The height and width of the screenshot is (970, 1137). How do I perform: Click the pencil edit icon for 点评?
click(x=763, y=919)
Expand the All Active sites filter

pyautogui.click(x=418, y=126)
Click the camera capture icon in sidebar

---

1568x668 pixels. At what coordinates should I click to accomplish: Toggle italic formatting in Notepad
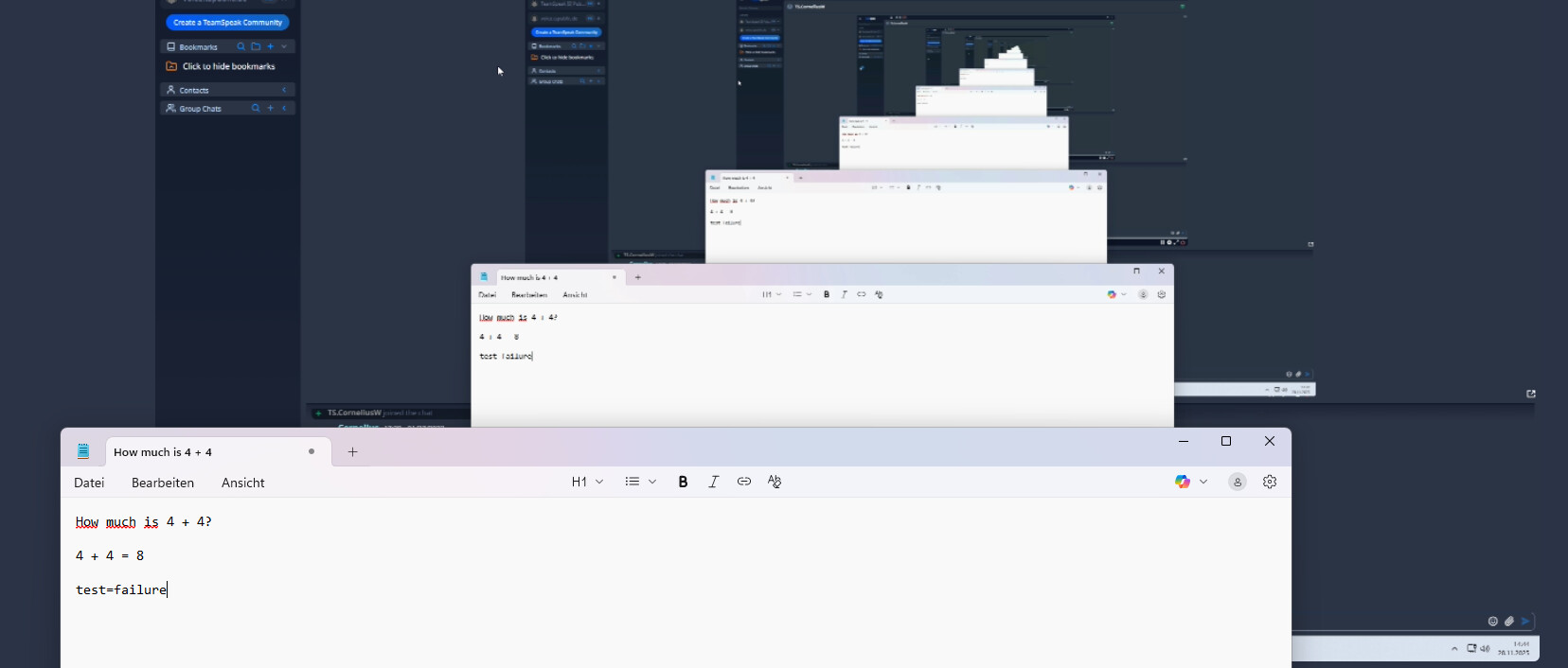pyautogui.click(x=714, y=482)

--

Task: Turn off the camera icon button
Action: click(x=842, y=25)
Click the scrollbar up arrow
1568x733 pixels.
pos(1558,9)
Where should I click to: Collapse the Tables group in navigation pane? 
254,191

# Work to be completed
Of all the entries above, retype exactly the lines from the line with "The height and" to the line with "Click the camera capture icon in sidebar", both included, and no others.

# Result for this task
The height and width of the screenshot is (970, 1137). How do I perform: Click the pencil edit icon for 点评?
click(x=763, y=919)
Expand the All Active sites filter

pyautogui.click(x=418, y=126)
Click the camera capture icon in sidebar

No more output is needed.